The footsteps were getting closer.
Ivan was dead. Her body was a weapon. She could kill whoever approached, but … Unbidden, Huma drifted across her mind’s eye. The way she draped herself across furniture. The way she moved. Lada tried to recall everything about it, because Huma had been a weapon just as much as Lada was.
Lada picked up a knife where it lay next to her boots, holding it hidden behind her back. And then she let her tunic fall as three men appeared at the opposite end of the stream. Their tense grips on their weapons relaxed as their jaws dropped in shock.
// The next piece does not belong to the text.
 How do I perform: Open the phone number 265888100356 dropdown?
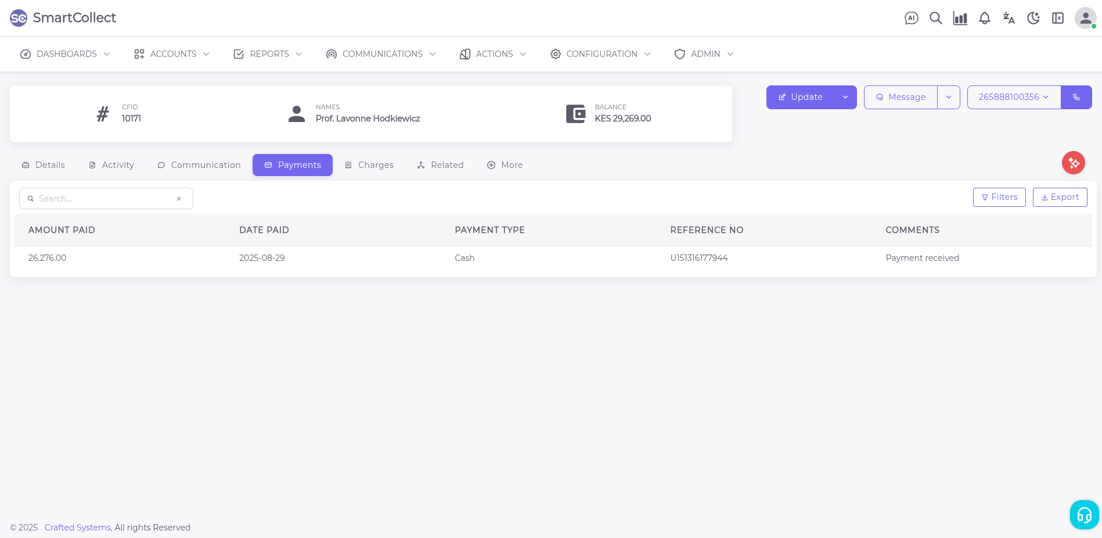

“Oh!” Lada squealed, a poor imitation of what she thought a girl would sound like in this circumstance. She drew one arm across her unwieldy breasts.
One of the men averted his eyes, blushing. The other two had no such decency. “What are you doing here?” one of them asked, a puzzled smile on his face.
“I …” Lada leaned down, picking up her tunic and hiding the knife beneath it. “I live there”—she gestured vaguely to her right—“and I was washing.”
“You should not be here.” The blushing soldier looked behind himself at something she could not see. “There are a lot more men coming.”
“Oh! Oh no.” Lada gathered up her trousers and her boots, feigning embarrassed clumsiness. She was grateful she had not put her trousers back on. Bundled as they were, it was not obvious that she did not have skirts.
“Go home,” the man said, his voice tense but gentle.
The leering soldier grinned even bigger. “We will visit you after we take care of some trouble.”
Lada did not know how to smile demurely, but she gave it her best shot. Then she hurried in the direction she had told them she lived. As soon as she thought it was safe, she yanked on her boots, shoving the rest of her things in her bag. She cut back toward the road, running as fast as she could. Her men would not be ready. They had gotten too used to being unchallenged. She had no idea how many soldiers were in the trees, but if they had the element of surprise, she did not like her forces’ odds.
She burst onto the road much farther ahead of the troops than where she had left. Sprinting toward them, she waved her trousers in the air. She could not shout for fear the enemy was close enough to hear.